Finishing a marathon is the best feeling! My legs ache, and my foot was hurting again, but it's just so awesome! I got my medal and made my way to the B2B tent to get my additional medal and finisher jacket for completing the challenge. Seeing Dean Karnazes (the famous Ultramarathon Man) was an added bonus, so I got a picture with him too! Afterwards, I sat down, stretched for awhile in the sun, and waited for Angie to come in. It felt really weird to not have my kids there or anyone else waiting for me at the finish. I found Angie, we got some pictures, and then made our way back to the hotel, got dinner, and called it a night pretty early after being up since 3:15!
Big Sur Marathon is described as one of the most beautiful marathons, and "running on the ragged edge of the Western World," and it certainly lives up to that! It is probably the most difficult marathon course I've done so far, but I had so much fun taking on this challenge with Angie and feeling pretty good! I had many challenges going into Boston (mainly my foot), but I don't give up easily and God was certainly watching over me throughout all of this. I had to change my time goals a little bit, but I'd call this a success!

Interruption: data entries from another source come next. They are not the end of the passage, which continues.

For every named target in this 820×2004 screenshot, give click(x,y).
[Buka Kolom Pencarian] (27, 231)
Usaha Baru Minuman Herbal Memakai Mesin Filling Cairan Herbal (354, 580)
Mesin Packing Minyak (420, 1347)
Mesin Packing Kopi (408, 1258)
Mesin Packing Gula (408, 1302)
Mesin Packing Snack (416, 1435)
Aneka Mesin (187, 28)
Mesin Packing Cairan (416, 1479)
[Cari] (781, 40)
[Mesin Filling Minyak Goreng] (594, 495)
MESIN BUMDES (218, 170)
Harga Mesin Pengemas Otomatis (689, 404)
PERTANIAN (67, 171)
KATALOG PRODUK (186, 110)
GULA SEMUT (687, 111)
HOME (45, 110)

"Strength does not come from physical capacity, it comes from an indomitable will." ~ Ghandi
Update on my foot for those interested: after an X-ray, my doctor determined that my bones are all healthy and fine! I have 'Capsulitis of the foot', which is an inflammation of the ligaments and joint in the toe (my middle toe). It is characterized by sharp or aching pain on the ball of the foot or base of the toes, experienced with pressure on the toes. It is caused by too much stress on the foot joints, but can be managed and treated with proper care and foot pads.